PRIMARY RESPONSIBILITIES:
The primary purpose of our compensation committee is to discharge the responsibilities of our board of directors to oversee our compensation policies, practices and programs and to review and determine the compensation to be paid to our executive officers, directors and other senior management, as appropriate. Specific responsibilities of our compensation committee include:
reviewing and approving, or recommending that our board of directors approve, the compensation of our executive officers;
reviewing and recommending to our board of directors the compensation of our directors;
reviewing and approving, or recommending that our board of directors approve, the terms of compensatory arrangements with our executive officers;
administering our stock and equity incentive plans;
selecting independent compensation consultants or other advisers and assessing whether there are any conflicts of interest with any of the committee’s compensation advisers;
reviewing and approving, or recommending that our board of directors approve, incentive compensation and equity plans, severance agreements, change-of-control protections and any other compensatory arrangements for our executive officers and other senior management, as appropriate; and
reviewing and establishing general policies relating to compensation and benefits of our employees and reviewing our overall compensation philosophy.
Under its charter, our compensation committee may form, and delegate authority to, subcommittees as appropriate.
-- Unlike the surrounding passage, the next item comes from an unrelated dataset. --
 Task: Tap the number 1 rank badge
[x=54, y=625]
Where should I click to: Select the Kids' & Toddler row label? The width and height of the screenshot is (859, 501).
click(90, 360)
See the sections titled “Compensation Discussion and Analysis” and “Director Compensation” for a description of our processes and procedures for the consideration and determination of executive and director compensation.
COMPENSATION COMMITTEE INTERLOCKS AND INSIDER PARTICIPATION
None of the members of our compensation committee is currently, or has been at any time, one of our officers or employees. None of our executive officers currently serves, or has served during the last year, as a member of the board of directors or compensation committee of any entity that has one or more executive officers serving as a member of our board of directors or compensation committee.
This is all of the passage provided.